This is an automated email from the ASF dual-hosted git repository.
alamb pushed a commit to branch master
in repository https://gitbox.apache.org/repos/asf/arrow-datafusion.git
The following commit(s) were added to refs/heads/master by this push:
new 01d00fdaa Implement cast between Date and Timestamp (#4726)
01d00fdaa is described below
commit 01d00fdaa8baa8007cc5f118d875257bb990f162
Author: comphead <[email protected]>
AuthorDate: Mon Dec 26 13:18:26 2022 -0800
Implement cast between Date and Timestamp (#4726)

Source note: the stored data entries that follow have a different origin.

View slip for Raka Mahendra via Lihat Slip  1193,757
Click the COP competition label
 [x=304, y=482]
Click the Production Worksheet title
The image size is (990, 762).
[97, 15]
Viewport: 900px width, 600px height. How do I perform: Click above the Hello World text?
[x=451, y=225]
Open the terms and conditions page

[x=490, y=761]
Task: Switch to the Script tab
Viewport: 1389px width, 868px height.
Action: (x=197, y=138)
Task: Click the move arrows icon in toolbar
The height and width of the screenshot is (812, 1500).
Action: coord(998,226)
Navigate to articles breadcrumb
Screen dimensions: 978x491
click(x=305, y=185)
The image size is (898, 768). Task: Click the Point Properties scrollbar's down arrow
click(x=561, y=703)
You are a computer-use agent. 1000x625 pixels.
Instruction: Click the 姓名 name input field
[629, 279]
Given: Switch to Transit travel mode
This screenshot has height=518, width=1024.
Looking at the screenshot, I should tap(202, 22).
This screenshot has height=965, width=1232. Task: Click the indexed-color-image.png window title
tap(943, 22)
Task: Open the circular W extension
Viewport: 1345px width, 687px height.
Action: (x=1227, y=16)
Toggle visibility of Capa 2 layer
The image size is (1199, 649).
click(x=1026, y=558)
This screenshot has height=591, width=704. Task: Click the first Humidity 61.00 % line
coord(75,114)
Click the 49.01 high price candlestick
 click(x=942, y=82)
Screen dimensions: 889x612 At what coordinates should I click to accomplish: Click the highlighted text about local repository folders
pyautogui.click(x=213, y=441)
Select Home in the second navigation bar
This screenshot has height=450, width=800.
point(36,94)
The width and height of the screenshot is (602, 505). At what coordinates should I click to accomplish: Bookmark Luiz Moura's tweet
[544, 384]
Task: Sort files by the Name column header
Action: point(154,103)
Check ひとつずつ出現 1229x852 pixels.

* Date to timestamp conversion
* bit of cleaning
* fmt
---
datafusion/core/tests/sql/timestamp.rs | 65 ++++++++++++++++++++++++++
datafusion/expr/src/type_coercion/binary.rs | 2 +
datafusion/expr/src/type_coercion/functions.rs | 27 +++++++++++
datafusion/physical-expr/src/planner.rs | 14 ++++--
4 files changed, 105 insertions(+), 3 deletions(-)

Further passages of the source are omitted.